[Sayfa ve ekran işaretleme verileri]
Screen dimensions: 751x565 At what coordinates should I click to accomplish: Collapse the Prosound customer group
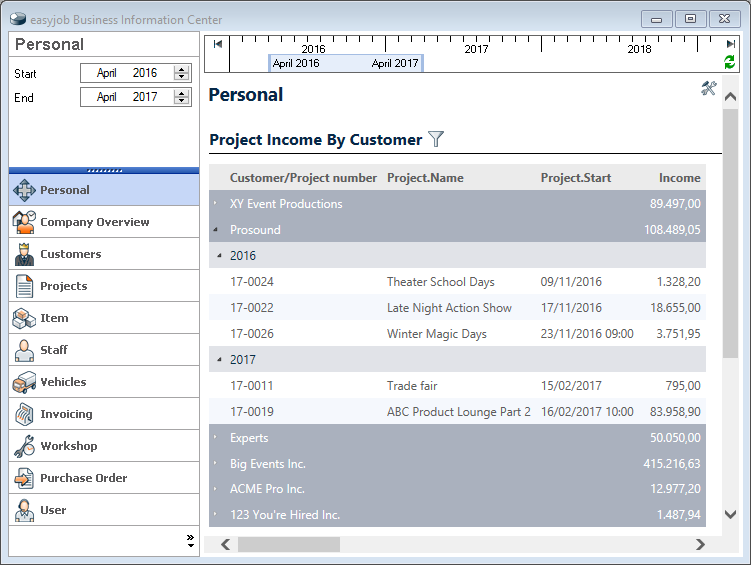[215, 230]
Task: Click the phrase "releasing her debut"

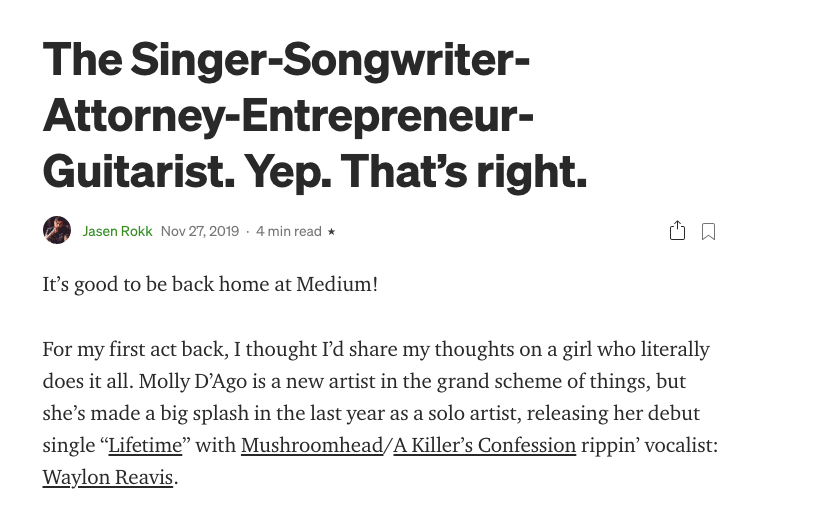Action: coord(613,414)
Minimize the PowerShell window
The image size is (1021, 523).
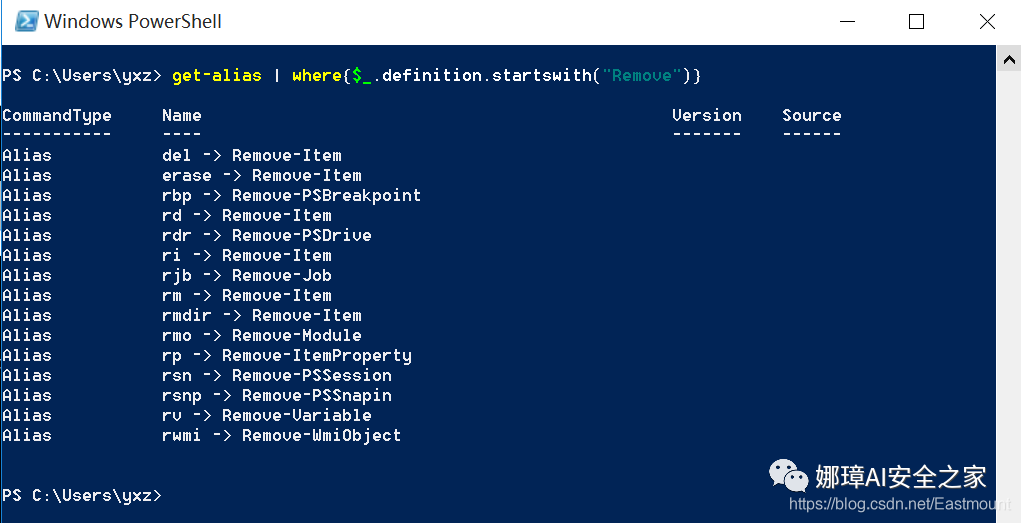point(847,21)
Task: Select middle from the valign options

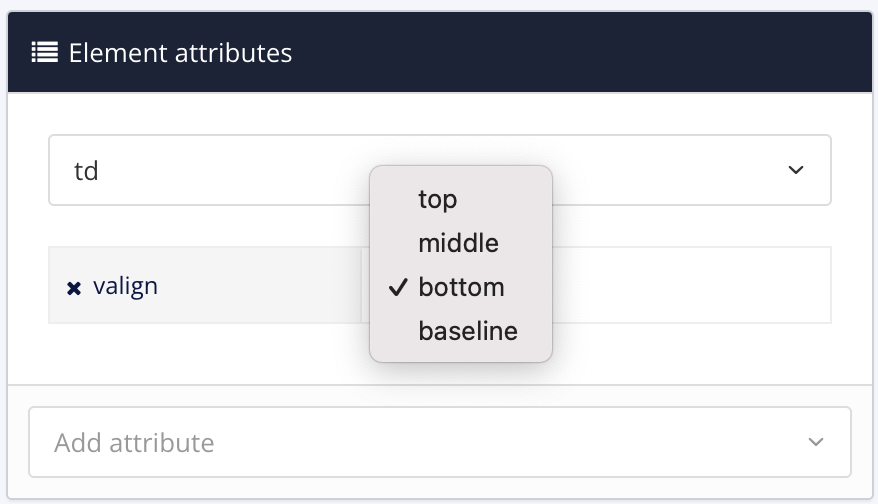Action: tap(458, 243)
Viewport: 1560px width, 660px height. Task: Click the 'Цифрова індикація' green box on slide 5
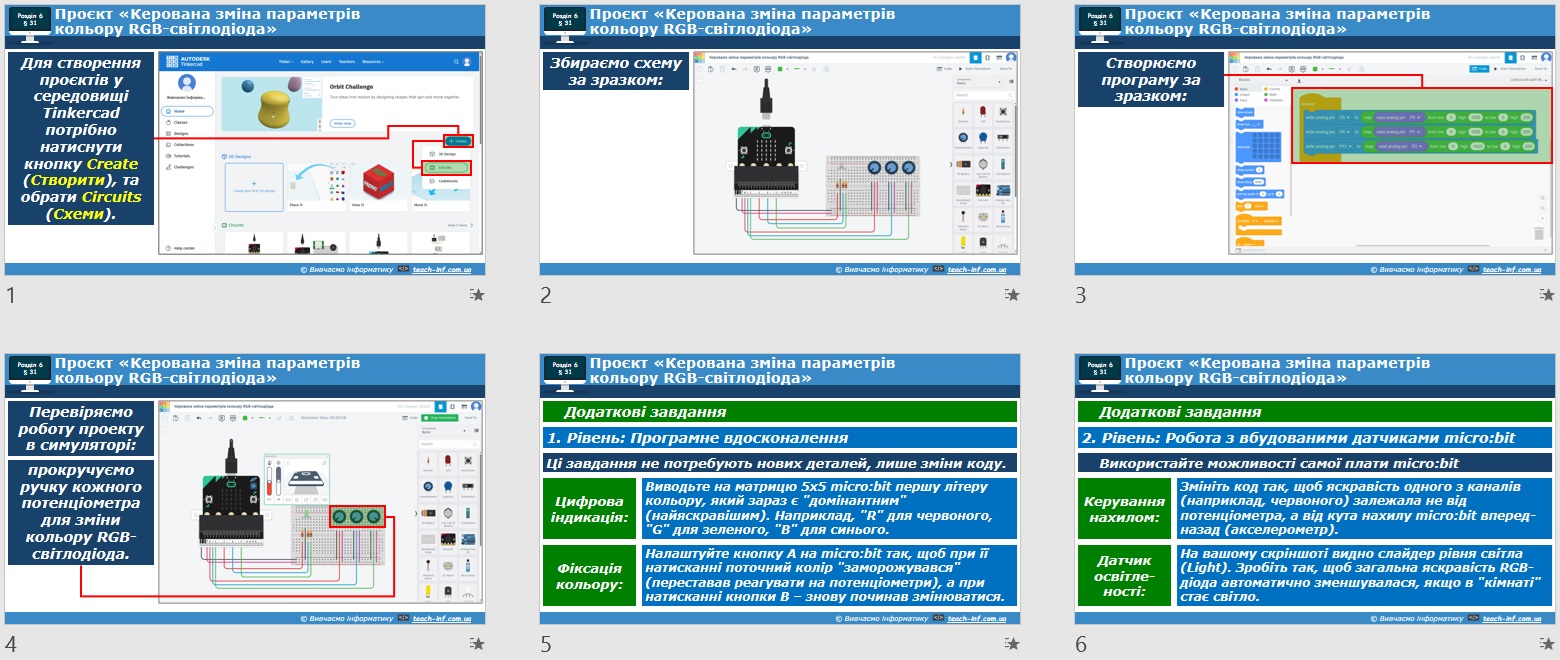click(x=589, y=507)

◆ **Görevin gerektirdikleri**
Yukarıdaki listenin bütün satırlarını yeniden yazın ve yanıtlardaki her koordinat değerini, üzerine -52 ekleyerek değiştirin. Resimleri yanıtınıza koymayın.

◆ **Yazılı çözüm**
Screen dimensions: 751x565 At what coordinates should I click to accomplish: Collapse the Prosound customer group
[163, 178]
Task: Click the phrase "releasing her debut"

Action: coord(561,362)
Minimize the PowerShell window
The image size is (1021, 523).
point(795,-31)
Task: Select middle from the valign options

Action: tap(406, 191)
Viewport: 1560px width, 660px height. Task: Click the 'Цифрова індикація' green box on slide 5
click(x=537, y=455)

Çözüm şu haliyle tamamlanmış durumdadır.